* Required actions:
A – According to the passage on the 1918 flu virus, how long did it take scientists to reconstruct the virus?
B – Pick up the passage on the 1918 flu virus after its final sentence and keep writing it.

* Excerpt to read:

—————

The gathering in Washington comes just one day after two teams of scientists announced that they had reproduced the 1918 Spanish flu virus. The so-called Spanish flu emerged just after the end of World War I. It was perhaps the most deadly pandemic in human history. It killed between 20 and 50 million people, more than the Black Plague or AIDS.
Scientists have discovered that the 1918 virus was a bird flu that jumped directly to humans. It has taken scientists 10 years to reconstruct the virus. They did so using lung tissue from two soldiers and an Alaskan woman who died in the 1918 pandemic. According to the New York Times, "The findings, published in the journals Nature and Science, show a small number of genetic changes that may explain why this virus was so lethal. It is significantly different from flu viruses that caused the pandemics of 1957 and 1968. Those viruses were not bird flu viruses but were human flu viruses that picked up a few genetic elements of bird flu."

—————

Collected data:
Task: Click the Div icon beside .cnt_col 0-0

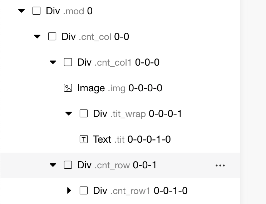Action: pos(52,37)
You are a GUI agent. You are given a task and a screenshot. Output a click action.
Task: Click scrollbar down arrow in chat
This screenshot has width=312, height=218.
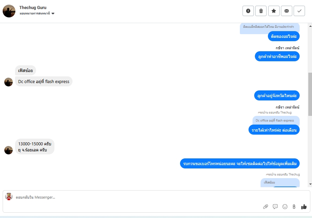(x=310, y=184)
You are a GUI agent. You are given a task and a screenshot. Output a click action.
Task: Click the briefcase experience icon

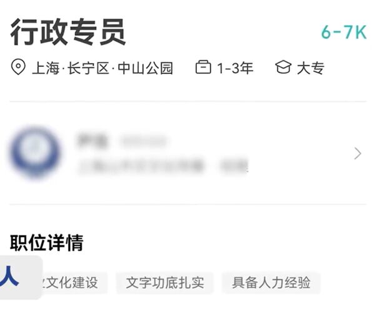point(203,67)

—————

* Responses in order:
A – 10 years.

B –
There have been 4 pandemics during the last century, which emerge, on average, every 30 years. Between one and four million people died during the last flu pandemic, which hit Hong Kong in 1968. Health experts at the WHO have indicated that we are long overdue for an outbreak, the WHO spokesman recently made the statement that: "As with an earthquake or any other natural occurring phenomena, we cannot give an exact time but the situation now is particularly concerning in that we are so long after the last pandemic. We are living perhaps on borrowed time."
Centers for Disease Control and World Health Organization officials have repeatedly warned that the avian influenza, also known as the bird flu, could become a global epidemic if a new strain of the virus emerges that can jump readily from human to human. There is a vaccine for the bird flu. However officials do not currently have an ability to mass produce it or get it to people quickly. If there is an outbreak health officials estimate that it would spread rapidly and could infect nearly one-third of the world's population. It could kill anywhere from 2 million to 50 million people.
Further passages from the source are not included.